Other potential limitations of strain ES in assessing skeletal muscles are related to reproducibility, and it is possible that other ES tools, such as shear-wave ES and magnetic resonance elastography [65], may be useful in the assessment of muscular diseases. However, it is important to note that understanding and interpreting color elastograms and shear-wave velocities requires knowledge of the basic ultrasound physics of shear-wave ES. More research is needed to establish the role of ES in assessing myositis and other muscle disorders. To date, this image modality is unlikely to replace muscle biopsy for the diagnosis of muscular pathologies.

Fusion Imaging

Another interesting approach is the fusion imaging (FI) which software may be integrated into high-end US machines. This imaging modality overlaps information from previously performed computed tomography (CT) or MRI on to real-time image acquisition by US scanning with better illustrations of bony and certain soft-tissue lesions. This is particularly promising for intra-articular guided infiltrations, improving injection accuracy, especially into the sacroiliac joints. Bony landmarks are provided by the CT scan and the needle placement is guided by real-time US [66]. With respect to rheumatic diseases, the FI applications have already been evaluated in the hand and wrist joints of patients with RA and osteoarthritis [67] and in shoulder pathology [68].

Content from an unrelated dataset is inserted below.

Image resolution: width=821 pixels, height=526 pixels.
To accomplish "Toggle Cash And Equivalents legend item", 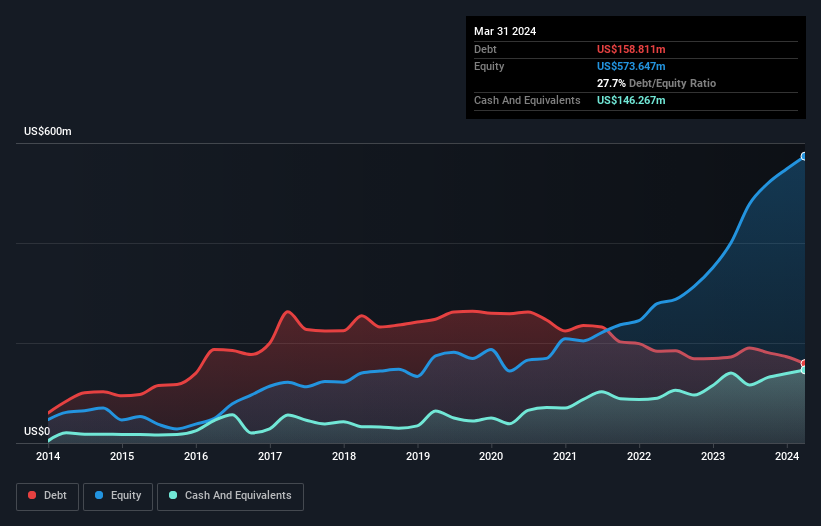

Regarding the pediatric population, the major limitations to the use of this technology are the difficulty that children have to tolerate MRI exam without sedation and the well-established risk for developing a radiation-related cancer when exposed to CT scan. However, young patients with chronic sacroiliitis who require several infiltrations of the sacroiliac joints already have the necessary information from previously performed CT scan reducing repeated radiation exposure [66].

Conclusion

New developments in US imaging such as 3D US and ES have potential applications in pediatric rheumatic diseases. An interdisciplinary approach between pediatric rheumatologists and radiologists is essential to spread information on the advantages of using such imaging tools. This cooperation might certainly result in optimal patient management. Besides that, despite all advances in imaging diagnosis, much remains to be done regarding pediatric rheumatology.